28 de noviembre 2008 - 00:00

Recesión impactó en festejos por Día de Acción de Gracias

Washington (EFE) - Los estadounidenses celebraron ayer el Día de Acción de Gracias, la festividad más típica del país, en medio de la austeridad por la crisis económica que hizo disminuir los viajes por primera vez desde 2002.

La caída drástica del precio de la nafta, que ahora se vende a menos de u$s 2 por galón (algo más de medio dólar por litro), no compensó los aprietos económicos que sufren las familias, que se quedaron más cerca de casa, según la Asociación Estadounidense del Automóvil (AAA, por su sigla en inglés). Para este Día de Acción de Gracias se había estimado que habría 600.000 personas menos en las rutas, los aeropuertos y las estaciones de tren que el año pasado. Aun así, 41 millones de estadounidenses se desplazaron por al menos 80 kilómetros para estar con sus familias en la festividad que más movimiento genera en Estados Unidos, ya que supera en popularidad incluso a la Navidad. En ella, los estadounidenses conmemoran la comida de agradecimiento a Dios que, según la tradición, prepararon los primeros colonos en su nueva tierra.
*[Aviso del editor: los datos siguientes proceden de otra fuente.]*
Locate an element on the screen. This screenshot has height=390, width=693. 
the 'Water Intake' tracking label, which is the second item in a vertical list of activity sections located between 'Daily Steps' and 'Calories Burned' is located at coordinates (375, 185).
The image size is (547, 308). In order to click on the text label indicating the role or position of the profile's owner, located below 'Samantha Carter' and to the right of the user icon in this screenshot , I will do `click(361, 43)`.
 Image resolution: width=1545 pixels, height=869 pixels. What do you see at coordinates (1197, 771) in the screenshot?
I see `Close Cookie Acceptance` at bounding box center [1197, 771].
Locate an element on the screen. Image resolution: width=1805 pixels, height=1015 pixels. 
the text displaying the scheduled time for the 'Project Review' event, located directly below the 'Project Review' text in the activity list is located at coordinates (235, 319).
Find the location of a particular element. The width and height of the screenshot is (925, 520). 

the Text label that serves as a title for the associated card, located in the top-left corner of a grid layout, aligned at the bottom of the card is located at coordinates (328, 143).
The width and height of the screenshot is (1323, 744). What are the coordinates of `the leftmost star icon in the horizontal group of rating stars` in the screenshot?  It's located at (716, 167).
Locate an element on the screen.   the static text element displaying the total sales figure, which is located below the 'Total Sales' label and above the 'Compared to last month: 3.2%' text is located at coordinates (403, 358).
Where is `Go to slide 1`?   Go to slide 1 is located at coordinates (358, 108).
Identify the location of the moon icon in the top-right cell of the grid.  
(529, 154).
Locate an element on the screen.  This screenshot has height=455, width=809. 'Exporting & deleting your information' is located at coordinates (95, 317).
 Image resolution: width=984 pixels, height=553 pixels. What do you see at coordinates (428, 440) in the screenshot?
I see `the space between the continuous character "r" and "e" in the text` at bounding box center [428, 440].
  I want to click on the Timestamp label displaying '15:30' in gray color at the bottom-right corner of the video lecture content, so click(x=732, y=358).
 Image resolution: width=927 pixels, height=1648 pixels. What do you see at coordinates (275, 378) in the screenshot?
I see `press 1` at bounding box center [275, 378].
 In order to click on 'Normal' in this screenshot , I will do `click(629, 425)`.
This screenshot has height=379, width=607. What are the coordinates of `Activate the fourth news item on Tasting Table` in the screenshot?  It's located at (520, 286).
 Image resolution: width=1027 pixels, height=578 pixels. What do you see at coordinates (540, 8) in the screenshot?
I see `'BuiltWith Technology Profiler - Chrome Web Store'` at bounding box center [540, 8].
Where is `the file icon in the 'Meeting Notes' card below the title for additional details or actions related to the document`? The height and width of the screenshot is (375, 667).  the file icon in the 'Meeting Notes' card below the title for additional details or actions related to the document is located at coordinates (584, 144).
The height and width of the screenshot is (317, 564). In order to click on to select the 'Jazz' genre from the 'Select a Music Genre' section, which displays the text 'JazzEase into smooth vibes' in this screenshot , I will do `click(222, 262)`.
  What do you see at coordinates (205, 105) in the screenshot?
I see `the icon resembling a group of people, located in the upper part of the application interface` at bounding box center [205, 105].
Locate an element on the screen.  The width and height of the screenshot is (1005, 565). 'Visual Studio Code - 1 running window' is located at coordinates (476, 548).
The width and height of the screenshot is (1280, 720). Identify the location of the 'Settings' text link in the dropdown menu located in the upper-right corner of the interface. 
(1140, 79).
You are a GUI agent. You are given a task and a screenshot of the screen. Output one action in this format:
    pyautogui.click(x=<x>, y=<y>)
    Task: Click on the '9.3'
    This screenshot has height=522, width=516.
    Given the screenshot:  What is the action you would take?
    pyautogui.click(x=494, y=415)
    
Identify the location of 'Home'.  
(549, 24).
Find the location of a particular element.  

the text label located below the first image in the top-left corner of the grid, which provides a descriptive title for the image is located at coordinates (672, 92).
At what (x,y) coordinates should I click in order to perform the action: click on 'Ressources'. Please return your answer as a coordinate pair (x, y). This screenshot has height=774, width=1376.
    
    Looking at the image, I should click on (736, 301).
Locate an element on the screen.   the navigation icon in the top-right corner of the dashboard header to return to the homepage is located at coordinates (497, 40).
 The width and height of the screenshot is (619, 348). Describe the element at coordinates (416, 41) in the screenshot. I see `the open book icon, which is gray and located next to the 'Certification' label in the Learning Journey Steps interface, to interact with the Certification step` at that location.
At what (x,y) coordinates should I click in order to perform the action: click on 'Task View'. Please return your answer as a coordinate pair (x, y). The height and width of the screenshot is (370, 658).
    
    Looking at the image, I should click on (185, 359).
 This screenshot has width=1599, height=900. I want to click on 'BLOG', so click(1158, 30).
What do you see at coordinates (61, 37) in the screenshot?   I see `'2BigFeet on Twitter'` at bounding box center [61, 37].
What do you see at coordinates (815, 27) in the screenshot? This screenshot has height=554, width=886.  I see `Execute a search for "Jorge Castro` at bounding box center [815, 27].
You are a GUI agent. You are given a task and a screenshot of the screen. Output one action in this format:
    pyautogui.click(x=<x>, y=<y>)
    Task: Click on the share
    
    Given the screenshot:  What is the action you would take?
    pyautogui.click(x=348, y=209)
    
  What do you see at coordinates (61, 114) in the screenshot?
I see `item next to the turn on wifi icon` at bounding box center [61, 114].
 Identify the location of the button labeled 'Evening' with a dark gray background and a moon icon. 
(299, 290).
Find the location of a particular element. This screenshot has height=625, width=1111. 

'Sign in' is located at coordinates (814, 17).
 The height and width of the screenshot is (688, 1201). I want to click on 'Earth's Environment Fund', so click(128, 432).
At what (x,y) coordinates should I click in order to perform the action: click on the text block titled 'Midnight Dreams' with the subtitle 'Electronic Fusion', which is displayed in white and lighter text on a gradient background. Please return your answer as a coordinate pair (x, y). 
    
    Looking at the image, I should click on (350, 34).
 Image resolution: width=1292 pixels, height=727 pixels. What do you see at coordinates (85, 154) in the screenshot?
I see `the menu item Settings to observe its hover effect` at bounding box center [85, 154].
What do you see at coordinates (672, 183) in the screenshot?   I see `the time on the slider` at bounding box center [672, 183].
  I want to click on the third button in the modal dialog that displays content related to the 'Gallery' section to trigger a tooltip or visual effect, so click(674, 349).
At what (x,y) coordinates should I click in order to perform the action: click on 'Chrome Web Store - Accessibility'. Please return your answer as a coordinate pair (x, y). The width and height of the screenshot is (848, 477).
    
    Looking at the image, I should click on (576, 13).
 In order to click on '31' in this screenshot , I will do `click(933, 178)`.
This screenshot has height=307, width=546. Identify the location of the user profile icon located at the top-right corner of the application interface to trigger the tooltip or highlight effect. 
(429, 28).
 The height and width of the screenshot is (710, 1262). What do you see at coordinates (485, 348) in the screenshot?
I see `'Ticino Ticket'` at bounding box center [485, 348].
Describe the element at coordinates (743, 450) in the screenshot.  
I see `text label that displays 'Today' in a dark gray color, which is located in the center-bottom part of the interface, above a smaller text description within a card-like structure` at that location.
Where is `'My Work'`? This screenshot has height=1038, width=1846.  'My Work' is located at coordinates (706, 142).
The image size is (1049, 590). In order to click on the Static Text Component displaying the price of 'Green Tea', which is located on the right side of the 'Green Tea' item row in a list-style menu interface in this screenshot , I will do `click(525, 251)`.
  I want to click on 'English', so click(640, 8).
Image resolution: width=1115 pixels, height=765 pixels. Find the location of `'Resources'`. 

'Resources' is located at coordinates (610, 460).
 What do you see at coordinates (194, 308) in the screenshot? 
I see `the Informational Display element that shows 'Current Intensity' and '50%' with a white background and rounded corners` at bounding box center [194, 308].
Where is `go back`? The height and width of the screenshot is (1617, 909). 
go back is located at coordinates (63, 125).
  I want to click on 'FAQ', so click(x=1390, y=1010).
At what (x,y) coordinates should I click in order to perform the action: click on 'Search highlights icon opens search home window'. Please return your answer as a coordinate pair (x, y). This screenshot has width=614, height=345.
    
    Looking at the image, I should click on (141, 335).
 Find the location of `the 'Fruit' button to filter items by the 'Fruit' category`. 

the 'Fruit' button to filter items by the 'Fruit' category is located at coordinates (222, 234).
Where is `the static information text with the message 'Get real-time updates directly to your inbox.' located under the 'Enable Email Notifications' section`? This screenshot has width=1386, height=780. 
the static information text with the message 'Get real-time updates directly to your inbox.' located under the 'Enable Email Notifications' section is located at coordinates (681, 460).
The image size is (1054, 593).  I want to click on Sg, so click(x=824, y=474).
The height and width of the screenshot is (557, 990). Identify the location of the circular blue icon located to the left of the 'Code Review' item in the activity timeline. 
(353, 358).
En 1863, el presidente Abraham Lincoln marcó la fecha como fiesta nacional.

El asado se complementa usualmente con salsa de arándanos y puré de papas. Por lo menos, ésa es la receta que sigue la familia presidencial en la residencia de Camp David. El presidente George W. Bush se expresó ayer en su mensaje radial a la celebración. «En éste, mi último Día de Acción de Gracias como su presidente, les agradezco la buena voluntad, las palabras amables y las oraciones de corazón que muchos de ustedes me dieron en los últimos ocho años», dijo Bush.

Sin embargo, el mandatario, que esperaba tener un día tranquilo rodeado de los suyos, pasó el día pendiente de los atentados en Bombay. En las más de 100 personas que murieron y 287 que resultaron heridas.

A primera hora, llamó por teléfono al primer ministro indio, Manmohan Singh, para expresarle sus condolencias y ofrecerle el apoyo necesario. Bush también tuvo palabras de agradecimiento para los soldados que están destacados en Irak y en Afganistán, para su familia, y expresó estar feliz porque su madre, la ex primera dama Bárbara Bush, se está recuperando bien tras haber sido operada de una úlcera. Mientras tanto, los estadounidenses se preparan para cumplir con otra de las tradiciones más arraigadas en estas fechas, el asalto a las tiendas en el conocido como «black friday» (viernes negro). Muchos de ellos incluso esperan de madrugada a que abran las puertas para aprovechar las ofertas extraordinarias con las que los empresarios atraen a las masas. Sin embargo, este año las cosas previsiblemente también serán diferentes.La caída del consumo en octubre potencia la tendencia registrada con el agravamiento de la crisis.

También disminuyeron las ventas por Internet 4% en lo que va de noviembre, en comparación con el mismo período del año pasado. Las familias recortaron su consumo, que supone 70% de la economía estadounidense, ante el aumento del desempleo, la caída del valor de las viviendas y la desvalorización de las acciones en Wall Street.
Como respuesta, algunas tiendas pretenden ampliar los descuentos que caracterizan al Viernes Negro. Está por verse si estas iniciativas serán suficientes para salvarles la temporada.